“Ay, ’tis true. Not yet awhile, for a week or two; for my roots are here, ye see, Priscilla, and I’m frightened-like to tear ’em out. So I’m telling myself I’ve a job here and a job there that must be done; and I’m making a few bits o’ business that weren’t there before; but I’m going from Garth, soon as I’ve settled my heart into its place.”
“Oh, I shall miss you, David!” she said unthinkingly.
David the Smith laughed sadly. “Well, that’s somewhat to the good, at any rate. Would be a poor business, eh, if a man could fare out to heathen parts, and never be missed in the old home-place?”
The night, with its clouded moon, its restless wind that rose uncertainly and fell again, was like a mirror to Priscilla’s humour. She was impatient of David’s quiet acceptance of matters; perhaps, had he stolen now into the porch and lost his diffidence, he would have had no further right, or leave, to go away from Garth. But David had seen what he had seen, and his faith that Cilla meant to marry Reuben Gaunt was as sure as hers had been as regarded Peggy Mathewson.
And so, because guile was far from both of them, David said good night and went his way, while Cilla could scarcely check the impulse to cry once again: “David—David, come back.”

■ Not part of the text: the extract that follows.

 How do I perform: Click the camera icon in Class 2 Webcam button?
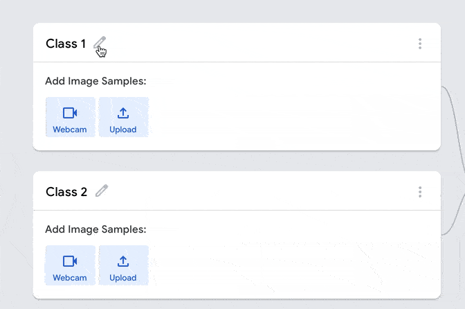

She gave a last glance at the street, wondering what her life would be in coming days; then went indoors, to meet her father and go through with all the talk and explanation which she knew awaited her.
The look of the house-place chilled her as she entered. The fire was out. No friendly horn of ale rested at her father’s elbow; he was not smoking even, but was sitting with his hands upon his knees, his head a little bent, his shoulders not so square as she was wont to see them. The two candles threw no cheerful light, and they were guttering now in the sudden draught that came through the open doorway.

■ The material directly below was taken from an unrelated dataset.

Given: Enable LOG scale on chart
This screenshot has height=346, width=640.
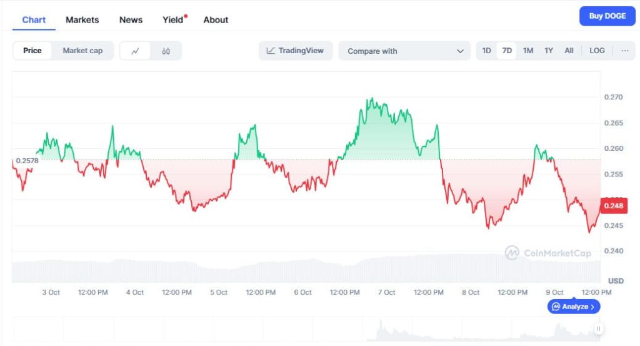Looking at the screenshot, I should 597,51.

“I’ll light the lamp, father,” said Cilla, with faint-hearted bustle. “Shame on me—the lamp unlit, and none to draw your ale for you—and—daddy, won’t you fill your pipe?”
“Was dreaming, lile Cilla—just dreaming, I. Fill my pipe? To be sure, I’d quite forgotten it. Ay, light the lamp, lile lass; I miss ye, somehow, when ye’re not about.”
She brought his pipe, his tobacco-box; she lit the lamp, and fetched a measure of ale and set it at his elbow; it took the keen edge from her dreariness to minister to the wants of Yeoman Hirst.